Despite some effort by Africa in achieving some of the Sustainable Development Goals (SDGs), reducing tobacco use has proved the hardest to deliver. Reducing tobacco use plays a major role in global efforts to achieve the SDG target to reduce premature deaths from non-communicable diseases (NCDs) by one third by 2030. Governments here may not be aware that tobacco harm reduction has great benefits, both economically and for health; this lack of information, in turn, hinders a reduction in smoking prevalence in the region. As smoking rates drop in high income regions thanks to reduced risk alternatives, smoking rates in Africa have risen 50% in over 35 years.
Scientific advances have led to the creation of new nicotine delivery products that have saved millions of lives. 

 

Yet new products may not be readily accessible to those in need due to a variety of factors, including systemic challenges caused by weak regulatory oversight, particularly in Africa.

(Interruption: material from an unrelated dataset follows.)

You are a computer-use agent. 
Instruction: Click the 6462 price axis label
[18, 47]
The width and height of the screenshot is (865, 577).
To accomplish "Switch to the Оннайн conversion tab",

Tobacco harm reduction within a regulated framework, encouraging smokers to use safer nicotine containing products, should be supported by governments in Africa. In order to tackle harmful effects of smoking in the developing countries, more so Africa, Snus, E cigarettes and heat-not-burn products should be made available and affordable. These products should be made affordable to smokers in developing countries as an urgent human rights issue. Governments also have a mandate to disseminate accurate information on safer nicotine products to allow smokers to make informed decisions.

 

Also, the global decline of smoking could have many positive health impacts but could bring negative economic consequences to tobacco farmers, many of whom are in Africa. In order to address the agricultural impact of smoking cessation; our organization is focused on identifying economically sustainable alternative livelihoods for tobacco farmers.